Dental health is also a consideration, and frequently consuming beverages containing sugar, such as fruit juices and sugar-containing fizzy drinks, can increase the risk of dental caries. In addition, dental enamel erosion can be caused by frequent consumption of acidic beverages, such as fruit juices and carbonated beverages.
Caffeine is a mild diuretic (in that it increases urine output to a small extent), but drinks that contain caffeine (such as tea, coffee, cola) also contribute to fluid intake under normal circumstances. You do not need to drink more water to compensate for the caffeine present in these drinks. Women who are pregnant should limit their caffeine intake to 200mg/day or less .This is because high levels of caffeine can result in babies having a low birth weight, or even lead to pregnant mothers miscarrying.
Other caffeine-like substances are present in chocolate (theobromine) and tea (theophylline) which also have a mild diuretic effect.
With alcoholic drinks, the dehydrating effect can be greater, depending on the type of drink consumed. Spirits consumed alone can cause dehydration, while more dilute alcoholic drinks such as shandy can have a net hydrating effect. Drinking water alongside alcoholic drinks will minimise any dehydrating effects. It is important to take account of safe guidelines for drinking.
Bottled, filtered or tap water?
A large number of bottled waters are now available, some of which are flavoured, carbonated and/or have added vitamins and minerals. Bottled waters are a convenient way to keep hydrated and are recommended where a clean, safe water supply cannot be guaranteed, for example when travelling abroad. There are no significant nutritional differences between bottled and tap water in the UK, and regulations can be tighter for tap than bottled water.
Some people choose to drink filtered water because they prefer the taste, odour and colour. Filtering water decreases its hardness and so reduces the scum sometimes seen on the surface of hot drinks. The filtering process also reduces chlorine along with other impurities in the water, which may affect taste, but filtered water offers no special benefits in terms of nutrition.
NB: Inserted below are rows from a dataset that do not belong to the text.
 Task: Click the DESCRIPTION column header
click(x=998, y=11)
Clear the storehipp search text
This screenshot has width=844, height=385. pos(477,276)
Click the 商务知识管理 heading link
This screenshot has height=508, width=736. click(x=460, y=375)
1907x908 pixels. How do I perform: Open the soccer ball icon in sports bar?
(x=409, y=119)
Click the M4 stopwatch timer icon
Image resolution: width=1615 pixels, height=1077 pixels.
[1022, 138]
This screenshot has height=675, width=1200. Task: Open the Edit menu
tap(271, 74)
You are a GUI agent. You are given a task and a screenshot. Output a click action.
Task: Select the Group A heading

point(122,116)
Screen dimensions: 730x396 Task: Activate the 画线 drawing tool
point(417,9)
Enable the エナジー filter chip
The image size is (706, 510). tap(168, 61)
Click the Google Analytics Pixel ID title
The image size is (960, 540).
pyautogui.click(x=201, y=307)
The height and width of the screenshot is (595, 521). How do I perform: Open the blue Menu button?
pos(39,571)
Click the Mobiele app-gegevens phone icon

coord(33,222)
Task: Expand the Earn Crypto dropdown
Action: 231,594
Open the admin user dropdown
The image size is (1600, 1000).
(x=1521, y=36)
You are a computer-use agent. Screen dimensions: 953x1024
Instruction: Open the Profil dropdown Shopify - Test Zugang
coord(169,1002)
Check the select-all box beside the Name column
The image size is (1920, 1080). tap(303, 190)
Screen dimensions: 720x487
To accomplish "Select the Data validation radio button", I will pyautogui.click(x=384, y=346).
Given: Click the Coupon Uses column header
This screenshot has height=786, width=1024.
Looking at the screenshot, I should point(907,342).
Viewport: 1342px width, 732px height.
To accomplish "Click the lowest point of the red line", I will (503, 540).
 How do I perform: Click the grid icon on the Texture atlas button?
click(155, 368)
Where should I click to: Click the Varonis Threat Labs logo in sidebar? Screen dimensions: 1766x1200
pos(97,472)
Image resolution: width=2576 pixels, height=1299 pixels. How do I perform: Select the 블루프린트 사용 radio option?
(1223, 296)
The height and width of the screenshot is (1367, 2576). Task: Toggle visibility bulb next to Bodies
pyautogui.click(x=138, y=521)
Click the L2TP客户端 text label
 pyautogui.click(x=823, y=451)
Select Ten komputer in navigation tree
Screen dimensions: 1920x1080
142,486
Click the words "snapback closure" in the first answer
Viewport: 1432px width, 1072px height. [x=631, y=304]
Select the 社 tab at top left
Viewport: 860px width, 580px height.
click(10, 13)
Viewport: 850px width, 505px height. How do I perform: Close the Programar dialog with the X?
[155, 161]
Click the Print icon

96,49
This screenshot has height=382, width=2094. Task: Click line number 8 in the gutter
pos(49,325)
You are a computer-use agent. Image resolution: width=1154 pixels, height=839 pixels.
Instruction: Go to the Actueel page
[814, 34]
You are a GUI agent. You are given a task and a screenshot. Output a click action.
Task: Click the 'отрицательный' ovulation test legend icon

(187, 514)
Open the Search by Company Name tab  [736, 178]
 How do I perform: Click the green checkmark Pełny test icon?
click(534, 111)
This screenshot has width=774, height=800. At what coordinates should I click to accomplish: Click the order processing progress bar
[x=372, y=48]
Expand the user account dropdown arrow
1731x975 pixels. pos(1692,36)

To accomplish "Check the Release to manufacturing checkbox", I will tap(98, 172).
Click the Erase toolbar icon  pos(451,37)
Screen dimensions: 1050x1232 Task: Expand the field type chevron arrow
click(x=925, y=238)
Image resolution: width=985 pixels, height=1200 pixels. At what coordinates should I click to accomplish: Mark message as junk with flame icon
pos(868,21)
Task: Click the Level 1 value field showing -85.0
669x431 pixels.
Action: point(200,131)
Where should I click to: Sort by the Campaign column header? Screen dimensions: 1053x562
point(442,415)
Tap water in the UK is safe to drink. Boiled and cooled water is recommended when making up infant formula.
Hard and soft water
Water naturally contains dissolved minerals such as calcium, magnesium and potassium. These minerals are picked up by rain water as it passes through the ground. If water seeps through hard rocks (such as granite) or peaty soils, it does not pick up these minerals. But, if water seeps through soft rocks, such as chalk and limestone it picks up both calcium and magnesium.
Water that contains lots of calcium and magnesium is called hard water and causes deposits to develop in kettles and other household equipment. Water with low levels of these minerals is known as soft water.
It has been suggested that one of the health benefits of drinking hard water may be a protective effect against cardiovascular disease and stroke. However, results from a number of studies have been inconsistent and the risk of developing cardiovascular disease is more strongly influenced by other factors such as high blood pressure and cholesterol, and smoking, diet, obesity, alcohol and physical activity.